The bicycle kingdom goes electric, and China’s biggest e-bike maker Yadea wants to make most of them
- Some new models will sell at five times more than current average price
- Company expects global e-bike demand to hit 100 million units annually in five years, with China accounting for half of it
Dong Jinggui, chairman of China’s largest electric scooter maker Yadea Group Holdings, envisions rebranding e-bike as glitzy and hi-tech by launching new models that would be priced five times more than existing products.
The Hong Kong-listed company plans to unveil dozens of new electric bicycles in 2019, with some products priced at 10,000 yuan (US$1,455) that Dong believes affluent consumers around the world, with an affinity for two-wheeled vehicles, will be drawn to. An average e-bike sells at about 2,000 yuan.
“As the automotive industry undergoes a technological shift towards electrification, electric bicycles will also have a great opportunity to grow, spurred by people’s increasing awareness for environmental protection,” Dong said. “But we have to churn out some fancy products that hit a consumer nerve.”
Which is also why Yadea, based in Wuxi, Jiangsu province, is adamant in redefining e-bike as a fashionable tool that is more than a vehicle for transport.
The new models to be launched this year will incorporate the latest digital technologies to attract customers, but Dong would not disclose details.
China, once the world’s “bicycle kingdom” as the vast majority of the population used bicycles as a main transport tool, reported sales of about 32 million units in 2017, accounting for 60 per cent of the global total.

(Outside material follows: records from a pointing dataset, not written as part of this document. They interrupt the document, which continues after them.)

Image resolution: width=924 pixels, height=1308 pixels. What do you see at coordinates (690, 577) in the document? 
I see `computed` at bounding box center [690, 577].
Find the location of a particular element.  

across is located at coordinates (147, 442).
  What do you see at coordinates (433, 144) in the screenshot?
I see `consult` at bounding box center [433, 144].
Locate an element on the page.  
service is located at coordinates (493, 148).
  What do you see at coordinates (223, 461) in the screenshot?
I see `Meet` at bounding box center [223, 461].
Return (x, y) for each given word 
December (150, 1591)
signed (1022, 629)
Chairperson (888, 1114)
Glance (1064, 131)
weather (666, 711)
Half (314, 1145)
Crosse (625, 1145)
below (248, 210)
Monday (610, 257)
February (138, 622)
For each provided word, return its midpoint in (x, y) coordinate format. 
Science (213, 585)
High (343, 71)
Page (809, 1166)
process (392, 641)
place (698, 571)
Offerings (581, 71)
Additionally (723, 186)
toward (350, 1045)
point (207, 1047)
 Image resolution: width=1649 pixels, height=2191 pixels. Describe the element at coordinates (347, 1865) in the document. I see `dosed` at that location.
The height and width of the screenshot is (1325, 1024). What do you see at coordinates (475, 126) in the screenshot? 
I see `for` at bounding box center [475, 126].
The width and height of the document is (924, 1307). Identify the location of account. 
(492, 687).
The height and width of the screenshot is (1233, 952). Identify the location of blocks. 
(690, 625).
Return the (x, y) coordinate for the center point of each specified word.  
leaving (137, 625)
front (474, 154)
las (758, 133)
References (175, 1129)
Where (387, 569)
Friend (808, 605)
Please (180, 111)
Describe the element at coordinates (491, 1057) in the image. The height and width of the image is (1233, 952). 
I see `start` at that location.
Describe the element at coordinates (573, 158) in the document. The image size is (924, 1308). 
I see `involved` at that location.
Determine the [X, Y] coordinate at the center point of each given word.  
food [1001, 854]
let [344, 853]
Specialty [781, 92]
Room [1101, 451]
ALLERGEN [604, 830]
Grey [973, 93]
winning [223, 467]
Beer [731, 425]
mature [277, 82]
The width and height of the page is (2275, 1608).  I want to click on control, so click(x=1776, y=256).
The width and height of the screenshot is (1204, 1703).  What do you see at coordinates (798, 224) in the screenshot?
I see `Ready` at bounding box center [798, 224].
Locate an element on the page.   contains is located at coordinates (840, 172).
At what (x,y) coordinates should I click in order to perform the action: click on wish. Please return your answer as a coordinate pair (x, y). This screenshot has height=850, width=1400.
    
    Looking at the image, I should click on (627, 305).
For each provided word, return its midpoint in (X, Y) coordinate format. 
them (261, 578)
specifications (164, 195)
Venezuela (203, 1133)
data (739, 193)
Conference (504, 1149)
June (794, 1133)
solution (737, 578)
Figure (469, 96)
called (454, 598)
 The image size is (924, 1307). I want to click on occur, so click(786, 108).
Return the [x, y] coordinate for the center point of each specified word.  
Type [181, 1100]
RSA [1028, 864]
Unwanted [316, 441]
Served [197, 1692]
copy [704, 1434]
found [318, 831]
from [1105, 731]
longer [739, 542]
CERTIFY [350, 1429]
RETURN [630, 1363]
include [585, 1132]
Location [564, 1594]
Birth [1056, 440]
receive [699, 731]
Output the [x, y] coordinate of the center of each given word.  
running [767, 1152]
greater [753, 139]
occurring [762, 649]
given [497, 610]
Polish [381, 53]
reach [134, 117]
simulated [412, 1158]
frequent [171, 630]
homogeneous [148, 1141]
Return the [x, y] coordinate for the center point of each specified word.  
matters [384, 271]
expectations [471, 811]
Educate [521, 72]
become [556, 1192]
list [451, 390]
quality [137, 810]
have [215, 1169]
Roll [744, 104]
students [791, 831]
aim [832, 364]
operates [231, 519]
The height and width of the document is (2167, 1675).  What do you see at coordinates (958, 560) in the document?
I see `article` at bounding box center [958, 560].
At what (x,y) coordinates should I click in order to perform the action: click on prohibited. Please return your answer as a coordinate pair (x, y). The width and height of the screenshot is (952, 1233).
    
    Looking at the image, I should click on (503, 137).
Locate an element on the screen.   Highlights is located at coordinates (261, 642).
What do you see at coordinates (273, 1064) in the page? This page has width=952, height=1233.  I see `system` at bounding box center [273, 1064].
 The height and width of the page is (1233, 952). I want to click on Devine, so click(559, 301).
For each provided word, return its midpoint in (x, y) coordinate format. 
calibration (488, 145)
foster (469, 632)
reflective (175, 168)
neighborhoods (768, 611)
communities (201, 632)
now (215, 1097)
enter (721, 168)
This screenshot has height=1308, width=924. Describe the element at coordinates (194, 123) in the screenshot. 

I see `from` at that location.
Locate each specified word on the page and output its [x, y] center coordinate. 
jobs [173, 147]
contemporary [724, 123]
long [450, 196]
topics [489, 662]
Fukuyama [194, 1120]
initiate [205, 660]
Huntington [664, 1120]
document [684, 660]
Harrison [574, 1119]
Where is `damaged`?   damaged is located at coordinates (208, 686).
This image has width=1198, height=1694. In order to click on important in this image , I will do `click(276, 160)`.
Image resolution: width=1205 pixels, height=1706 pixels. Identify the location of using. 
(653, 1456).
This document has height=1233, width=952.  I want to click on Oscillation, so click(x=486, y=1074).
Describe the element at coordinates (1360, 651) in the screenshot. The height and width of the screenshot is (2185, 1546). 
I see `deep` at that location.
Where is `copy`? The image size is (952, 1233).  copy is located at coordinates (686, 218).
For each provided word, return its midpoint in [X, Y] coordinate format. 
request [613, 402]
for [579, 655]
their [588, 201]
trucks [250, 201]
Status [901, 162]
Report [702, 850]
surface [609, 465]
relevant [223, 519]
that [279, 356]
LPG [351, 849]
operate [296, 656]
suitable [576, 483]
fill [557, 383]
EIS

Demand for battery-powered bicycles worldwide could nearly double to 100 million units annually in five years, with half of them sold in mainland China, Dong said.
Yadea raised HK$1.1 billion (US$140 million) through an initial public offering in Hong Kong in May 2017, and raked in sales of 7.85 billion yuan for that year, selling 4 million units.
In the first half of 2018, the company sold 2.47 million electric bicycles, up 40 per cent from a year earlier.
But Dong’s ambition is to increase sales target by five times to 25 million units in three to five years, from 5 million last year. The ultimate goal is to achieve sales of 100 billion yuan a year, he added.
Yadea’s domestic rival Niu Technologies, which sells high-performance smart e-scooters, raised US$63 million in a US IPO in October 2018.
The company makes and sells e-scooters that cost about 6,000 yuan each and has recorded sales of 125,000 units in the first six months of 2018, representing about 5 per cent of Yadea’s total deliveries in the same period.
Citi said in a report that Niu was expected to post a 52 per cent annual revenue growth between 2019 and 2022. In the first three quarters of 2018, Niu’s sales were valued at 10.5 billion yuan, up 91 per cent from the previous year.
“Making e-scooters with more value-added – higher-end products – holds the key to the industry’s future success,” said Xie Weishan, chairman of Kmind Consulting, an adviser to Yadea.
“Price wars are no longer the name of the game in the e-scooter industry. We aim to help Yadea make better, high value-added products to win more customers, and eventually help the industry to grow on a healthy track.”
Chinese electric bicycle manufacturers suffered from falling sales for three straight years from 2014 to 2016 as a result of overcapacity in the domestic market.
But Yadea managed to buck the downward trend by offering high-end products that helped it push sales up by 20 per cent in 2015.
Its Hong Kong-traded shares gained 14.4 per cent in 2018, closing 3.4 per cent higher to HK$3.02 on Monday.